For takeoff, you would have restrainers like on a STOBAR design, engage afterburner, with all three nozzles pointed directly rearwards, disengage restraints then as you accelerate off, the vectored front nozzles rotate downwards and rotate you rapidly to high AOA like a ski jump. You could then balance the front nozzles' vertical thrust with minor deflection of the rear exhaust downwards, with the vertical thrust component helping to keep the aircraft from falling into the sea/runway.

Yes, that's pretty much how I imagine it working on take-off. My main concern is with landing, which needs to be fast enough to generate the wing lift required - but no faster. Once this speed is determined, that will govern the rearward thrust required of the aft nozzle to maintain that speed while descending to land. In turn, that will determine the downward angle of the aft nozzle to deliver the required percentage of aft thrust while the engine is running at full thrust. That in turn will determine the location of the aft nozzle relative to the CG.

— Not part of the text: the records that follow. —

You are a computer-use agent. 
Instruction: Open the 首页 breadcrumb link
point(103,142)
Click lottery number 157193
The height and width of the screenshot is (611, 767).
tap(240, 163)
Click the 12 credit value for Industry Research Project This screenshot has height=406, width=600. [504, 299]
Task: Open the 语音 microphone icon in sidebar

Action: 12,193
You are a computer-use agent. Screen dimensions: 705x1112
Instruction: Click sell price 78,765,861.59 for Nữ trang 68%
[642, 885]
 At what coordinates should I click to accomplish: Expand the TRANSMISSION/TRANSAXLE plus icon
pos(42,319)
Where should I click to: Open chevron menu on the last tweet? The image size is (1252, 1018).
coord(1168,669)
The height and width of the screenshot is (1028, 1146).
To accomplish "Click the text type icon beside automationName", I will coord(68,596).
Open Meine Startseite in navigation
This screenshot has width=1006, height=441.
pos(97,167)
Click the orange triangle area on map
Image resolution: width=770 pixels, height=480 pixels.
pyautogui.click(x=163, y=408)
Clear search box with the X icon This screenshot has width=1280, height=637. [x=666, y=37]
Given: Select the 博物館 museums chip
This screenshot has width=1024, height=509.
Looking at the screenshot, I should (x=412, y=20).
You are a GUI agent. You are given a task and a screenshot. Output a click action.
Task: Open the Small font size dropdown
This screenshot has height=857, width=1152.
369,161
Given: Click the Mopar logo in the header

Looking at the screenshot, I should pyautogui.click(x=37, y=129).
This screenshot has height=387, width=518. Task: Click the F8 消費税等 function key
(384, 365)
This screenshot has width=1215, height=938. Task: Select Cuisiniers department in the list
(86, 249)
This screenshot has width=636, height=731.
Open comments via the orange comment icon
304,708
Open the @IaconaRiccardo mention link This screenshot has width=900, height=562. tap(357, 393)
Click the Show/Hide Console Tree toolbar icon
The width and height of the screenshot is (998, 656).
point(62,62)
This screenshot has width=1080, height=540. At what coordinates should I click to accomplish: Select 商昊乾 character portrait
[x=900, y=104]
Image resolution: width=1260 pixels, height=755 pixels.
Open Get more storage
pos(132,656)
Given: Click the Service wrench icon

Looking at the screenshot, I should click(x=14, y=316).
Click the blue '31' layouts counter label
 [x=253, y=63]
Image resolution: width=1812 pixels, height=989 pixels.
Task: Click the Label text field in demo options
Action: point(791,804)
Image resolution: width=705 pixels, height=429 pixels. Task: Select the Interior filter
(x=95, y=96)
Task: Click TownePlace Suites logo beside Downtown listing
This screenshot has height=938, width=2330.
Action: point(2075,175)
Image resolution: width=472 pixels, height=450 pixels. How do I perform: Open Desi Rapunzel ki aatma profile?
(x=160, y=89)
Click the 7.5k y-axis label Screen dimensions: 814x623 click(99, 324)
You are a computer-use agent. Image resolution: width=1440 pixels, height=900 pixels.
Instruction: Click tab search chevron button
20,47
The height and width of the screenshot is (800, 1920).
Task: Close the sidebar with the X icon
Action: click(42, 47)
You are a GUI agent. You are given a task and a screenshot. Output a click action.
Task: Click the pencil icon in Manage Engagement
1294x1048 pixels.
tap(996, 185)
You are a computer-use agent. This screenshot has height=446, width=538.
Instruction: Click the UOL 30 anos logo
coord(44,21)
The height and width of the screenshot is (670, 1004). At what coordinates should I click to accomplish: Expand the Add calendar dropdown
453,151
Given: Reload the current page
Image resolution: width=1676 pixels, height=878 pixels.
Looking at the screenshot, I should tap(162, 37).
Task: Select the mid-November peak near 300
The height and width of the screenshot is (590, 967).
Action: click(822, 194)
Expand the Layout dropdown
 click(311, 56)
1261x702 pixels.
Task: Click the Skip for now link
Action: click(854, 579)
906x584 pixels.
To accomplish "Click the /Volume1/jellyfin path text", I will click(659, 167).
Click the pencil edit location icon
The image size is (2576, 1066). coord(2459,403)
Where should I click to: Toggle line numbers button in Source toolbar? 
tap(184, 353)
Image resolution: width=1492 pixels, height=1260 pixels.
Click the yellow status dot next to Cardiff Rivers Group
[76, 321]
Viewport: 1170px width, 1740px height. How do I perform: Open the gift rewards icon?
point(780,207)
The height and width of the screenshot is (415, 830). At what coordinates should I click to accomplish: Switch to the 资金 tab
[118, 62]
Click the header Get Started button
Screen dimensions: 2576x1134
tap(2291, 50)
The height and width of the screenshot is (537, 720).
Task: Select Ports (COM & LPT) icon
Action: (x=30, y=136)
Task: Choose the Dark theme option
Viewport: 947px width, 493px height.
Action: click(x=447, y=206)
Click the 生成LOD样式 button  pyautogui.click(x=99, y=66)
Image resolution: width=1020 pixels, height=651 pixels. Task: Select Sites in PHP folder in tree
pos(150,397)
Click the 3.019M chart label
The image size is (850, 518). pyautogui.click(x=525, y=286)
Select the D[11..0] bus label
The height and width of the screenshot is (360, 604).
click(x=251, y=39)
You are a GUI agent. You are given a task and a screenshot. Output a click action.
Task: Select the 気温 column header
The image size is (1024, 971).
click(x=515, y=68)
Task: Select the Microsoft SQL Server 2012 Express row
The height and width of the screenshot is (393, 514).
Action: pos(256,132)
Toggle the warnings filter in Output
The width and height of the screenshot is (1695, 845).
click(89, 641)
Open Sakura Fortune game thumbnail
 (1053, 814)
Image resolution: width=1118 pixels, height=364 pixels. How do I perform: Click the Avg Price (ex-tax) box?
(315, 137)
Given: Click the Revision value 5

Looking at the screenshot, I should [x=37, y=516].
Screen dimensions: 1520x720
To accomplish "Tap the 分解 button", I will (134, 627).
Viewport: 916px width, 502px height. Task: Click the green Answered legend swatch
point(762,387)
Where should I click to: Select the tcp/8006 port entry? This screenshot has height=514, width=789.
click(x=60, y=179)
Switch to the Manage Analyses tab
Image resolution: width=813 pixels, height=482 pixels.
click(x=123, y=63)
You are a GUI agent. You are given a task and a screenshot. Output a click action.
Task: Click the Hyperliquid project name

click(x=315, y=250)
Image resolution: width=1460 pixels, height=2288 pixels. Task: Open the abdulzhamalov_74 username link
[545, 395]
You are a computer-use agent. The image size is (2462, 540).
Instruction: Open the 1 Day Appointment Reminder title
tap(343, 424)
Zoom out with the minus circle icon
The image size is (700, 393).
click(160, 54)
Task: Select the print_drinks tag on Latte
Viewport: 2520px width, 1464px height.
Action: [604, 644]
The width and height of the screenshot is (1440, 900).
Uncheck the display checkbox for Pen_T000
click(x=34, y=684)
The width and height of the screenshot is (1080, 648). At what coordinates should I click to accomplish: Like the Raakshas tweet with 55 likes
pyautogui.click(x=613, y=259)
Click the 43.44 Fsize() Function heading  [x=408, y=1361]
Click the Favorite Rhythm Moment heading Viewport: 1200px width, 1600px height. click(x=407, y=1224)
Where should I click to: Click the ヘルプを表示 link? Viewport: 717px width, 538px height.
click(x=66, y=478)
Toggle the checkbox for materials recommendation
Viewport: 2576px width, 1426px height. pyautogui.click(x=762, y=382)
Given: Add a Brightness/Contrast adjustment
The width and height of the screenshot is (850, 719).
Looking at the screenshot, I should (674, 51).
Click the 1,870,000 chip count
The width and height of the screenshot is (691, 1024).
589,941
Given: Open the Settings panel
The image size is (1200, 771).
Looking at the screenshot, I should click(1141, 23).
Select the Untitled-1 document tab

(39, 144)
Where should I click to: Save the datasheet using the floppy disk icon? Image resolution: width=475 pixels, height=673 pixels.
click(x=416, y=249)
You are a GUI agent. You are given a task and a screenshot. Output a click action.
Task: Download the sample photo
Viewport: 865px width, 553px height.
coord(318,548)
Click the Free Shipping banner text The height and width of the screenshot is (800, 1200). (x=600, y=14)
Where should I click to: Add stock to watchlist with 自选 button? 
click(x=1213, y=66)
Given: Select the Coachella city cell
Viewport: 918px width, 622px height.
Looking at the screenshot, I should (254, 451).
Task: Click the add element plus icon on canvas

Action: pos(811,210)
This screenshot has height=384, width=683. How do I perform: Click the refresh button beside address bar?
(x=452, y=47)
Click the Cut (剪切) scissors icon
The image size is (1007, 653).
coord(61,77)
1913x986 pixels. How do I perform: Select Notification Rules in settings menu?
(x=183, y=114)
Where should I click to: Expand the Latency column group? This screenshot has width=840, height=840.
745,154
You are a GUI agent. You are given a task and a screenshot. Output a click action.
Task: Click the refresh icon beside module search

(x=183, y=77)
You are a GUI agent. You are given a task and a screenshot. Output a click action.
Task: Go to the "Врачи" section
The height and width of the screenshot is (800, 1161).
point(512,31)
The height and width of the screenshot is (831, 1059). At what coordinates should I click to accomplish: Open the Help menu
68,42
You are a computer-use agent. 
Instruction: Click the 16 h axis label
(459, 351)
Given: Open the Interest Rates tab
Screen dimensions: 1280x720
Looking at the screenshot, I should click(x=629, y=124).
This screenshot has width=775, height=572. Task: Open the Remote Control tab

A characteristic of this design is that the engine needs to be delivering maximum thrust on landing, instead of throttled back as in a CTOL plane. That will require a significant downward angle of the aft nozzle, otherwise it will produce too much rearwards thrust and the plane will go too fast. That suggests that the aft nozzle needs to be located well forward, with the tail running above it (like a single-engined version of the F4 Phantom II - e.g. the F3 Demon - only even more so).

Compared with simply making this a VTOL capable design, the main advantage is that it could be designed from the start for significantly higher gross weights for both take-off and landing since downwards thrust would always be augmented by wing lift, which would enable an improvement in payload/range (and bring-back of weapons). It would also of course be simpler, as it wouldn't require all of the gubbins (and training) required to control the plane in the hover.

 

[Mike Pryce]

No surprise that I am biassed in these matters, but every study I have seen looking at 'ultra STOL' has shown all the penalties of STOVL, without the advantages.


As an e.g., the BAe P.1242-3 and -4 were STOL deflected thrust versions of the P.1216-52, but both were just as complex, with added lifting surfaces such as Krueger flaps (needed for trim) replacing the reaction control system.


However, there was an actual attempt at a naval STOL aircraft with deflected thrust, the Saro SR.177, which allowed a full throttle landing while deflecting some of the thrust downwards. Full throttle was good for the flap blowing too:


http://www.secretprojects.co.uk/forum/index.php/topic,1186.msg99623.html#msg99623

 

[shedofdread]

Oh well, no one else has mentioned it so I suppose I ought to. The BAe P.103 was a sort of super STOL platform aaaand yes, I know; what happens if you lose an engine in the hover (at least the Harrier *just* falls vertically)?